Text provided -

>>>>>

Based on what's built here, Toledo may still be a Jeep town. But so far this year, new car buyers are favoring Ford vehicles.
Through the first six months of the year, buyers in Lucas and Wood counties purchased 1,521 new Ford cars, trucks, and sport utility vehicles -- the most from any single automaker.
According to figures from the Toledo Auto Dealers Association, which include buyers from Wood County, Chevrolet was second, at 1,313, followed by Dodge, at 1,093. Honda was fourth, and Toyota was fifth. Chrysler tied Kia for sixth at 613 units.
Jeep, which builds all its Liberty and Wrangler SUVs in Toledo, placed eighth, with 601 sales through June.
Still, Chrysler did take the honor of having the top-selling model through June. The dealers association reported 328 of the midsize Chrysler 200 were sold in the year's first half. Second place went to the Ford F-series pickup; dealers reported selling 304.
New car sales in the Toledo area continue trending upward after falling sharply in 2009.

<<<<<

Saved data entries:
>>>>>

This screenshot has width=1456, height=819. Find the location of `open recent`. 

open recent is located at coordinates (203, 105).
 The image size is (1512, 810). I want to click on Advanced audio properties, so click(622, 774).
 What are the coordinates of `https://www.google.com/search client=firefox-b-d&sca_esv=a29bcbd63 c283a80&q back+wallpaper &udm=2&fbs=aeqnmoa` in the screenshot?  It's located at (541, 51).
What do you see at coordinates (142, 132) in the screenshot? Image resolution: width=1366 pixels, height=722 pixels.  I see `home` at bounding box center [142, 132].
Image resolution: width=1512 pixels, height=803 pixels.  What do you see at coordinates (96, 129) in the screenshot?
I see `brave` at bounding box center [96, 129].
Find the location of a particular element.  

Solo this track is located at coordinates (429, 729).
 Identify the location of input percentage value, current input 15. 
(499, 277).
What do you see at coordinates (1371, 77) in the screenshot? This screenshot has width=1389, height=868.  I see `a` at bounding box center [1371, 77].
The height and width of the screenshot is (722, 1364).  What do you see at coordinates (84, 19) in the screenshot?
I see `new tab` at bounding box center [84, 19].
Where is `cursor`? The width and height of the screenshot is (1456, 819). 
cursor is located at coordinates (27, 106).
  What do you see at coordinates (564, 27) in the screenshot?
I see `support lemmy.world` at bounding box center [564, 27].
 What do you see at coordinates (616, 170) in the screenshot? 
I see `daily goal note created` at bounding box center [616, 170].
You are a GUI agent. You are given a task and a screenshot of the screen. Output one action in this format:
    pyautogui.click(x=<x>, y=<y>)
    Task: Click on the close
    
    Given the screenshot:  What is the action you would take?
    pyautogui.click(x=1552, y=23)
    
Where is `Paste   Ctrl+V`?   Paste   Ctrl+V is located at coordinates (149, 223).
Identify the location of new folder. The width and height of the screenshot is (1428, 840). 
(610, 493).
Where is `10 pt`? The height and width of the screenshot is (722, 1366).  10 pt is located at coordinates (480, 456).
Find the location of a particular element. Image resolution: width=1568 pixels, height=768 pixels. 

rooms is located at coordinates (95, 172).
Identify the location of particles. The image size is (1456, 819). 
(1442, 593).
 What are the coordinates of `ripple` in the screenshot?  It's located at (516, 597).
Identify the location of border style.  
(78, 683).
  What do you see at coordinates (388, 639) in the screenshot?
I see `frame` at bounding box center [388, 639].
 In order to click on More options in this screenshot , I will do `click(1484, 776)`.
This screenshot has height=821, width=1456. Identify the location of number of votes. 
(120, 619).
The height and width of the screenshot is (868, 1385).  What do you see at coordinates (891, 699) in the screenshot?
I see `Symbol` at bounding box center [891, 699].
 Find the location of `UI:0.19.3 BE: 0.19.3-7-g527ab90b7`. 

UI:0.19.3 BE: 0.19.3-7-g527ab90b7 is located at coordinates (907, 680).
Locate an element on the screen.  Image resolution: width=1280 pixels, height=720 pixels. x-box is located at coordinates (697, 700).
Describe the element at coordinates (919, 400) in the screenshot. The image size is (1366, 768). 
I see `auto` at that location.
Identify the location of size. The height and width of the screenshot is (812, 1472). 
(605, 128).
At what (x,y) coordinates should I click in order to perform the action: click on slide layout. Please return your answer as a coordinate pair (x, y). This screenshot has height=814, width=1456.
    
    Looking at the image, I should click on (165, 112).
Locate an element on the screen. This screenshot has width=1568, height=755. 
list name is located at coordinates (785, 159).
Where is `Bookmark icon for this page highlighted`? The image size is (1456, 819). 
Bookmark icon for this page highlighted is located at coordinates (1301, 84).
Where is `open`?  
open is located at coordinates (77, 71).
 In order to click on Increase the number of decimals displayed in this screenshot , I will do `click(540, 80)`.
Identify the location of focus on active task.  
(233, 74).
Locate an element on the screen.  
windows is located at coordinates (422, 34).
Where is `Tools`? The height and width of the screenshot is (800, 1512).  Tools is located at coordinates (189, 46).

<<<<<

Task - Summarize the piece on Toledo-area new car sales in two sentences. The lines are not needed for this work.

Exercise output - In the first six months of the year, buyers in Lucas and Wood counties bought more new Ford vehicles (1,521) than any other make, followed by Chevrolet and Dodge, while Jeep, which builds its Liberty and Wrangler SUVs in Toledo, placed eighth with 601. The Chrysler 200 was the top-selling single model at 328, and new car sales in the area continue trending upward after falling sharply in 2009.